Supplied data: Begin
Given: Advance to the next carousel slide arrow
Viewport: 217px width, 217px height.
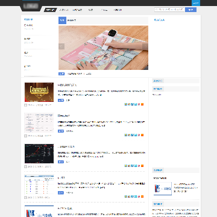Looking at the screenshot, I should [x=145, y=46].
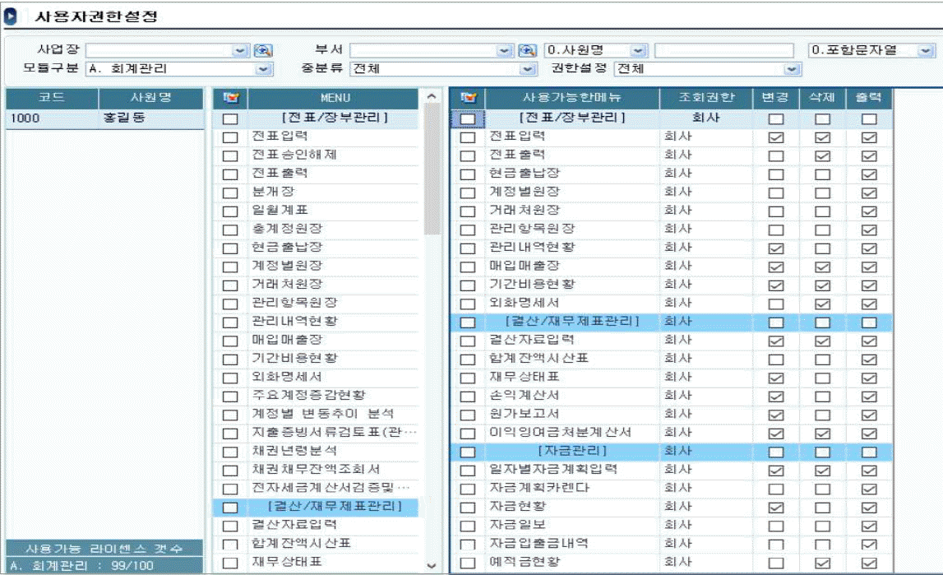
Task: Toggle 출력 checkbox for 재무상태표 row
Action: (869, 378)
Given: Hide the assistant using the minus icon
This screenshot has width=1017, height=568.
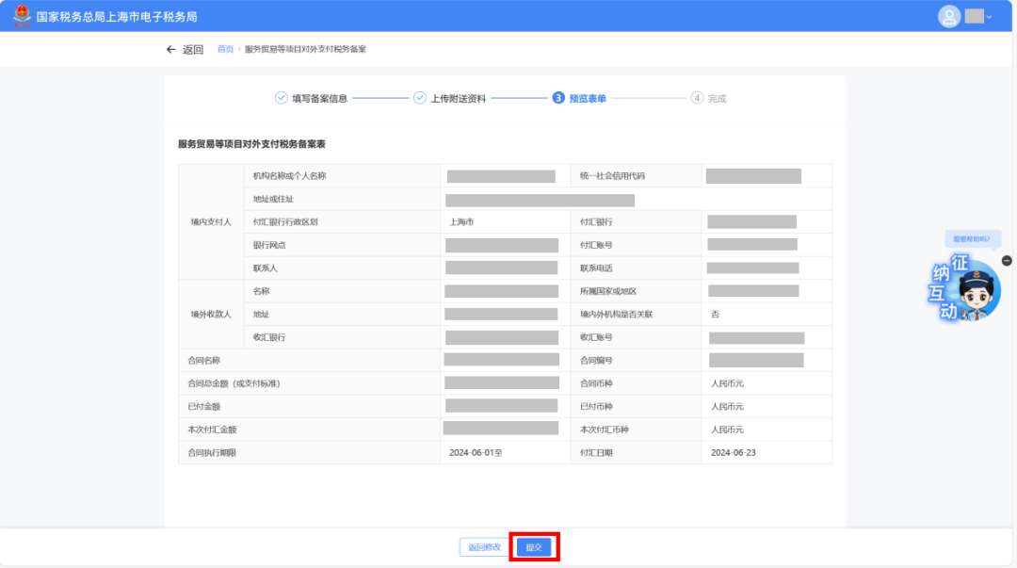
Supplied data: End
● Exercise brief:
Pictures don't belong in the copy. Transcribe every record exactly as it appears.

● Expected answer:
Given: Advance to the next carousel slide arrow
Viewport: 217px width, 217px height.
Looking at the screenshot, I should [x=145, y=46].
Task: Toggle 출력 checkbox for 재무상태표 row
Action: (869, 378)
Given: Hide the assistant using the minus icon
This screenshot has width=1017, height=568.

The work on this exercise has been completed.